Edited on Wed Jun-09-10 07:17 PM by haele
If they wanted to give it to you as a loan or finance something for you (like college, or a car), no it isn't taxed. That's why if your parents or kindly auntie want to give you the money for the downpayment for a house, you must declare it as a loan if it's over a certain amount or the amount over the limit gets taxed.
And from what I can gather looking at estate planning (which I've got to start being serious about doing now that I'm over 50) if they wanted to give you more than $2 million or so worth of property, funds, and other gee-gaws when they died, then and only then do you, as an heir, get taxed at the end of the year for what is worth over $2 million.

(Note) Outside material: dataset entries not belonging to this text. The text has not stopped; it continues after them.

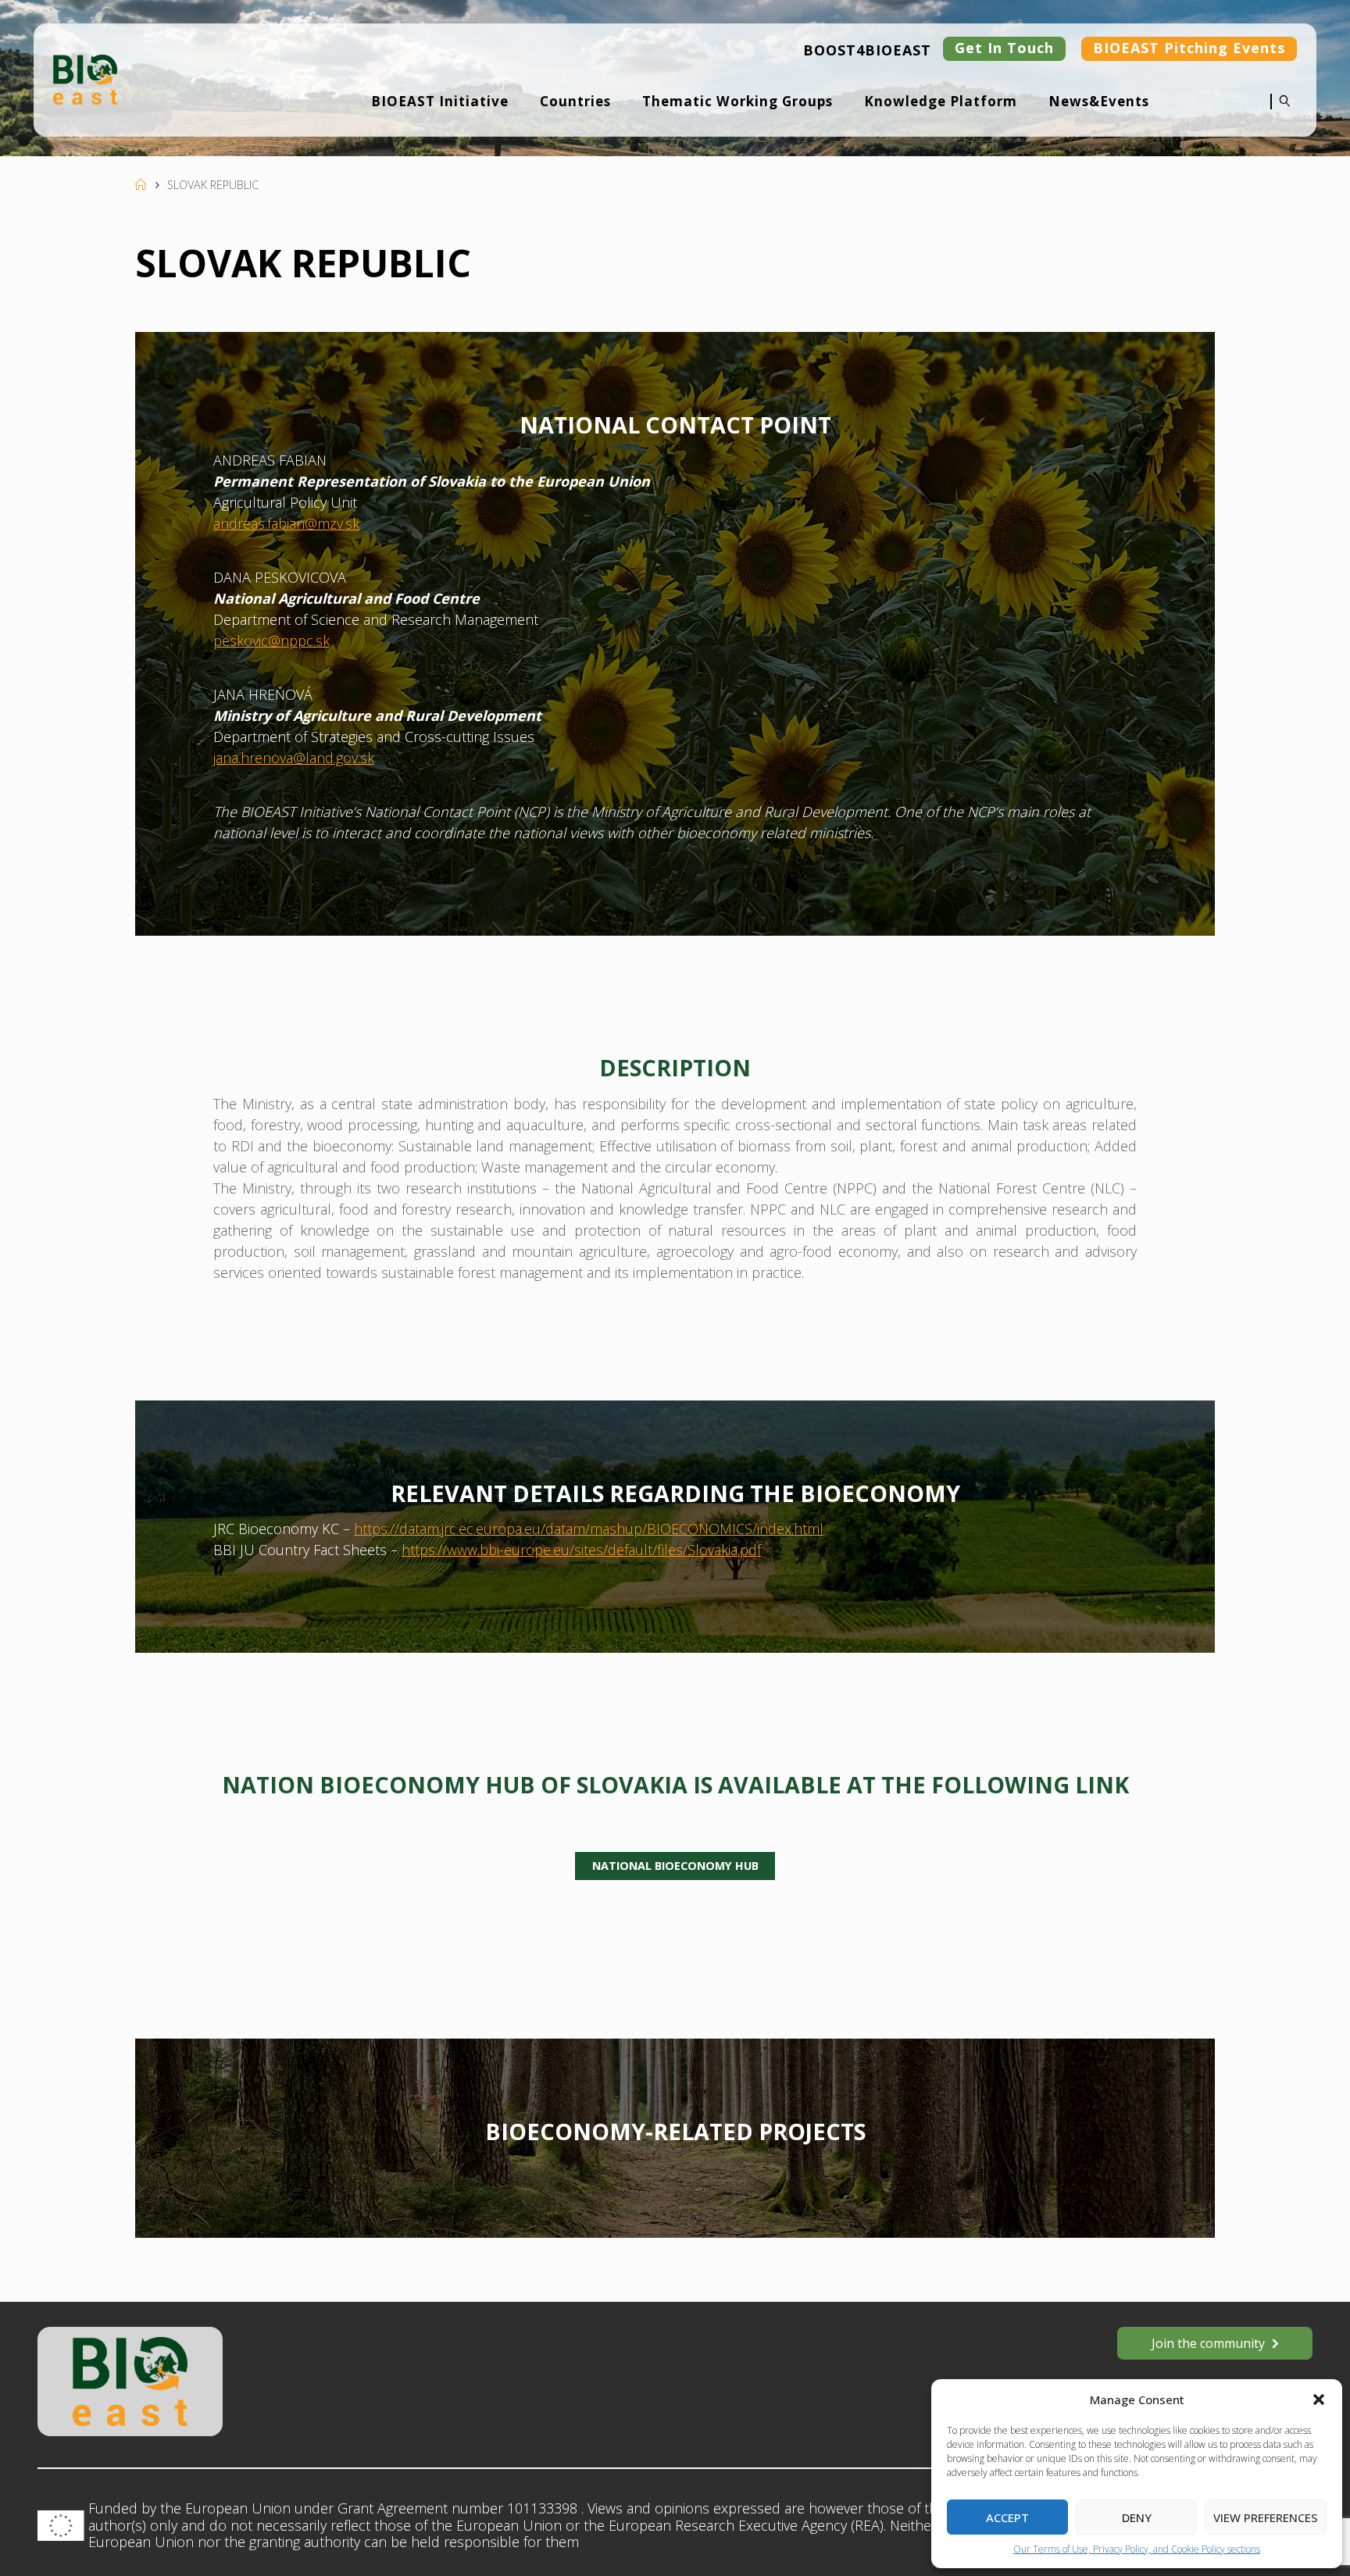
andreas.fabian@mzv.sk (286, 523)
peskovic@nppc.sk (271, 640)
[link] (1281, 111)
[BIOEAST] (85, 78)
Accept (1007, 2517)
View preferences (1265, 2517)
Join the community (1208, 2343)
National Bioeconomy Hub (675, 1865)
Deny (1137, 2517)
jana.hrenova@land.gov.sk (293, 757)
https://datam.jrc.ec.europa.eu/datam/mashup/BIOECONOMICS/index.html (588, 1528)
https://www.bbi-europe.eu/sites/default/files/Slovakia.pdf (581, 1549)
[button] (1319, 2399)
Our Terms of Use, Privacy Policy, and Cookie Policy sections (1136, 2549)
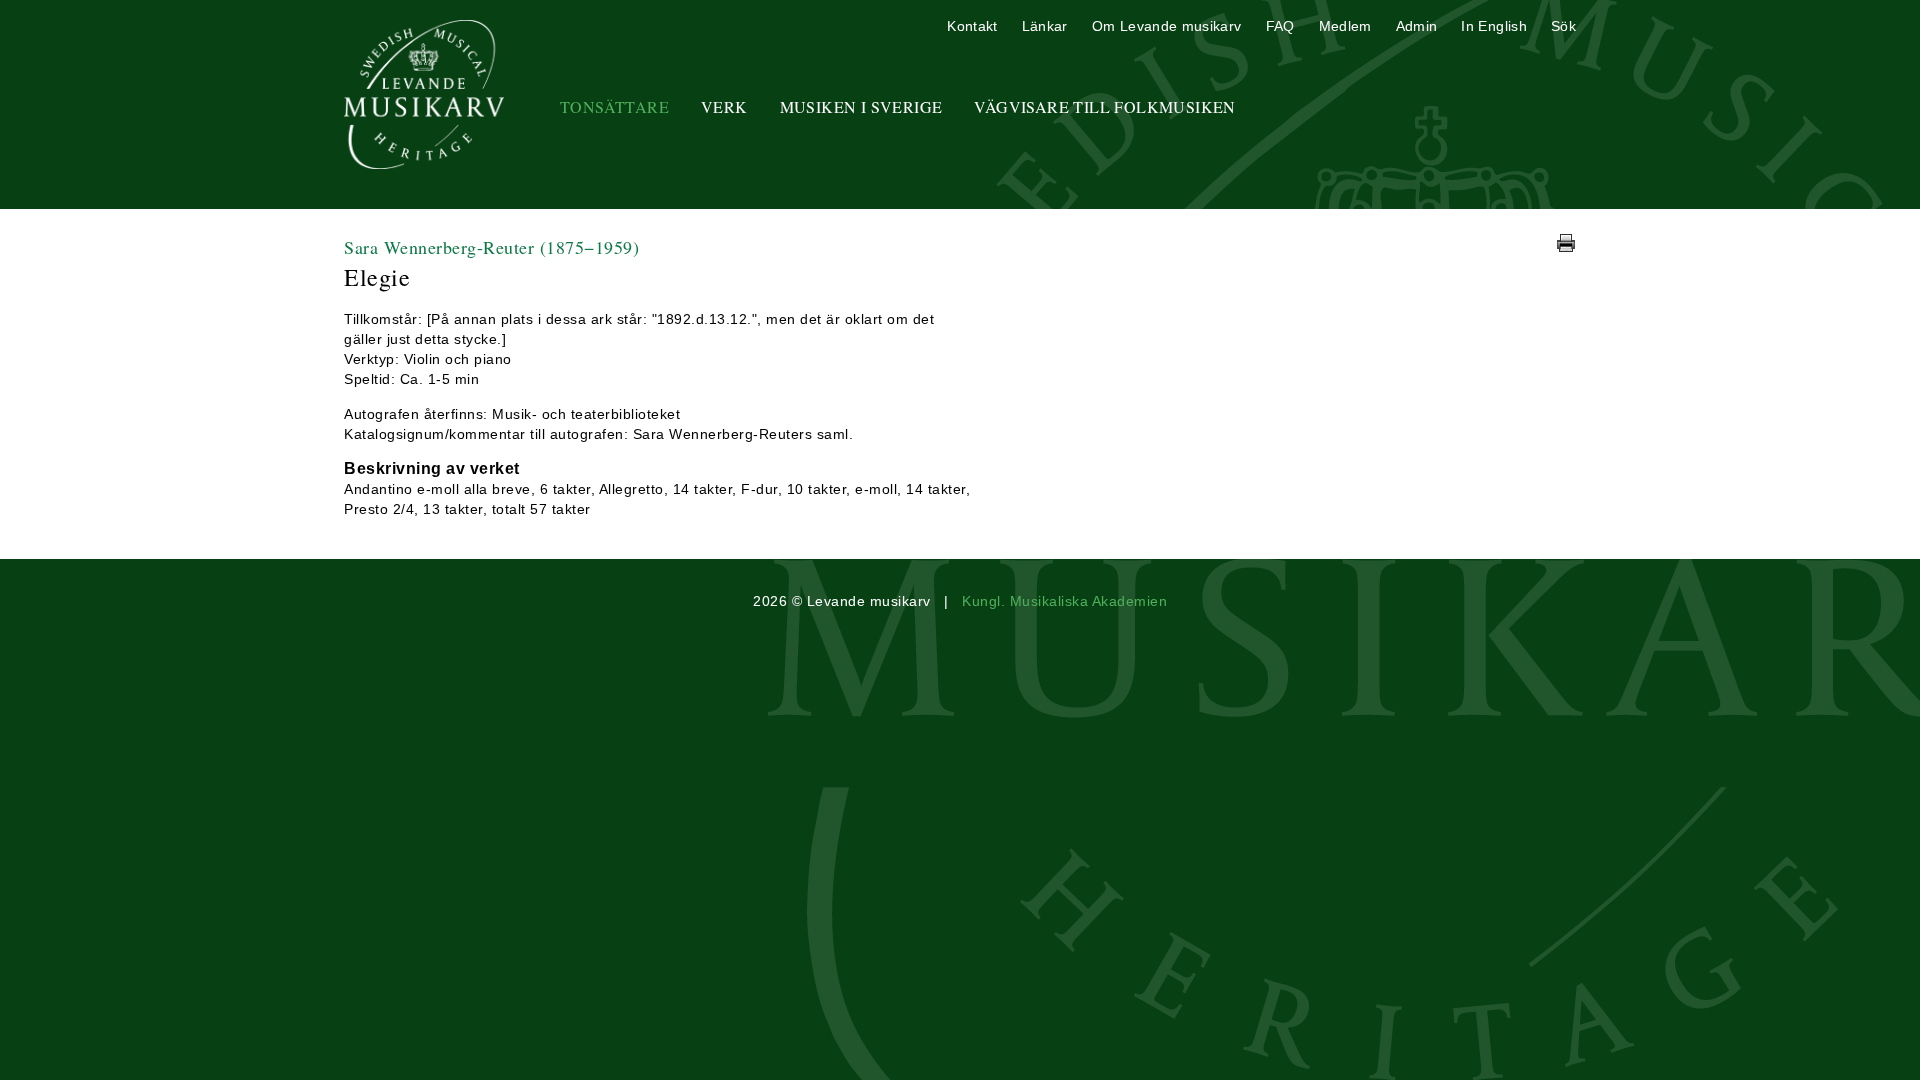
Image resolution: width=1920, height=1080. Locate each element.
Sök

But if you wanted to give half of that away to charity or put it into some sort of retirement, you could shelter some of that inheritance away.
If you're working with the family business, you should have some way of declaring your value to the business; even if you don't "get paid" by the profit, your hours of work given on the family business should be included when figuring out how much to tax what you inherit - again, if it's over a significant amount.
When my folks go to the great garden in the sky, they figure they're going to be leaving an estate close to 2 million in value to be split between me and my brother. And neither of us will probably pay one cent to the government in an estate tax.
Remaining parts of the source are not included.